Monday, November 19, 2012

Albert Memmi


In this post I am interested in reading Albert Memmi’s The Colonizer and the Colonized as an example of a nascent post-structuralist text. While The Colonizer and the Colonized does not mention Derrida specifically (in fact, I believe it was penned before Of Grammatology), it none-the-less employs notions of the binary opposition, play, and differance.

The title and structure of Memmi’s text reinforce the notion of the binary opposition. The text is titled to show that opposition between these two terms/groups and the book itself is divided into two major sections, one of which deals with the colonizer and the other with the colonized. Memmi shows that the colonizer is in a privileged position in relationship to the colonized. Even colonizers who claim not to gain from the colonial system still receive benefits (i.e. you may be a poor white French man in Algeria during the occupation, but if you go to the colonial run post office, you will be able to move to the front of the line ahead of the colonized). The privileged position of the colonizer also entails a level of violence. The colonial “master” is able, and encouraged by the colonizer/colonized binary to commit acts of violence because he sees himself as being over the one he punishes.

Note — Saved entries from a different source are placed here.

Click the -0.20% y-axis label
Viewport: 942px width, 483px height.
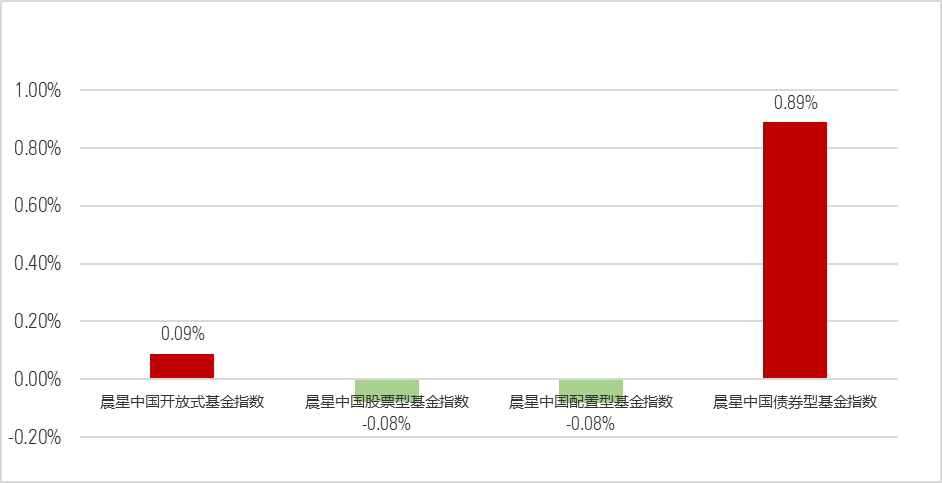pyautogui.click(x=36, y=438)
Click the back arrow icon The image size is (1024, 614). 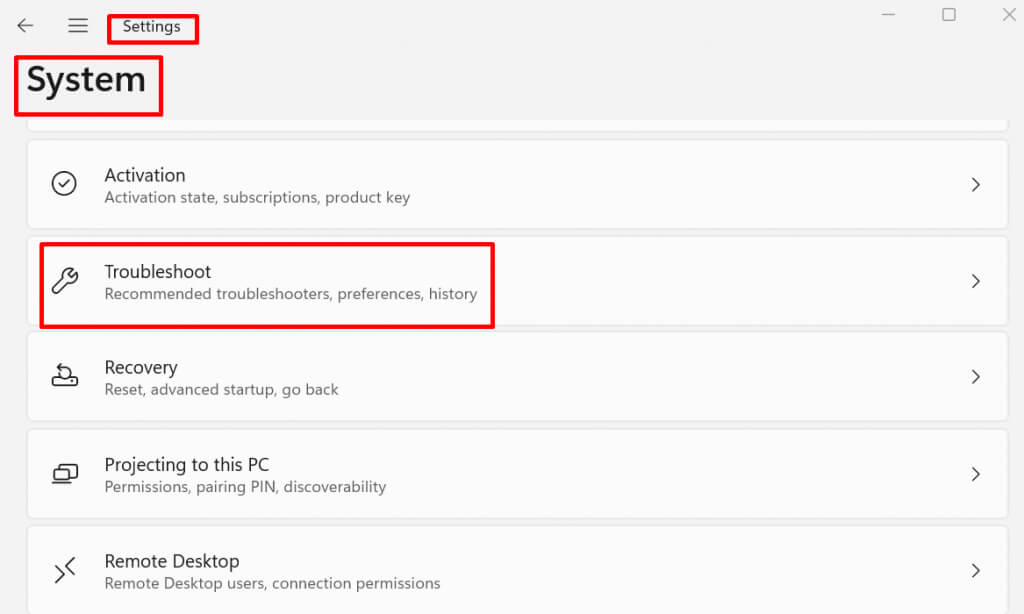[x=25, y=26]
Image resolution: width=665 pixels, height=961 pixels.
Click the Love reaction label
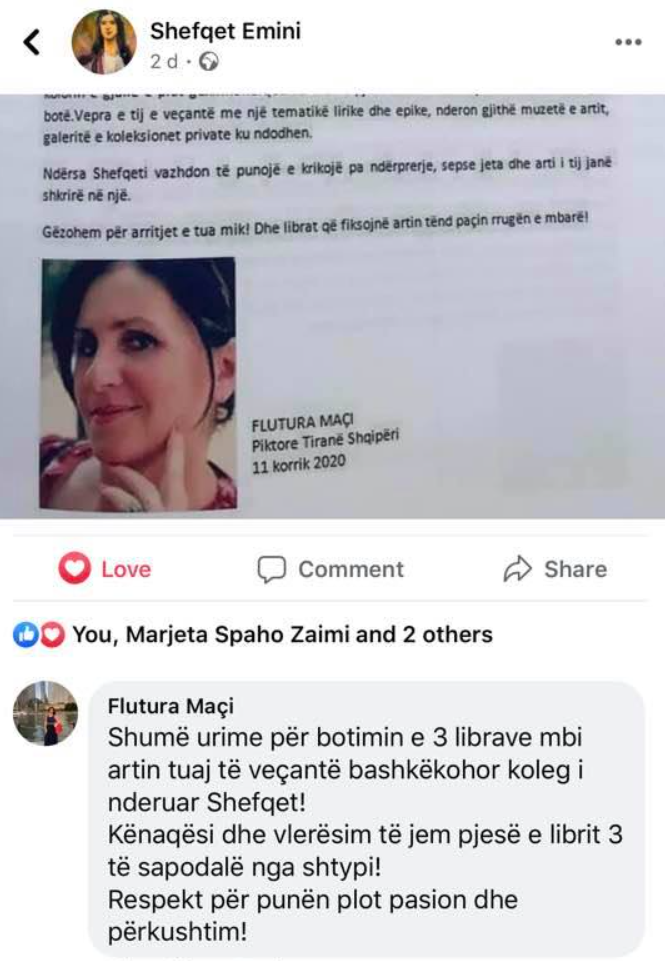point(126,569)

Asides from the binary opposition and violence found between the colonizer and the colonized, Memmi argues that the colonizer will do everything in his power to repress the colonized and keep the binary opposition in place. For example, Memmi points out that in later colonialism, religion and the church were sought to be marginalized by colonial administrators because, as Memmi argues, if the colonized got religion and shared a similar religion with the colonizers, then it was harder for the colonizers to punish the colonized because they were now somewhat like each other. To use Derrida here: the colonizers feared that the binary colonizer/colonized would collapse because if part of them (their Christian religion) could be found in the lower half of the binary, then the binary and their privileged position would be deconstructed.

Memmi concludes his text by saying that the binary opposition of colonizer/colonized must be completely dismantled for colonialism to come to an end. Since the collapsing of the binary opposition would end colonialism and the perks the colonizers receive from the system, the colonizers strive to keep the binary in place while the colonized must seek to deconstruct it.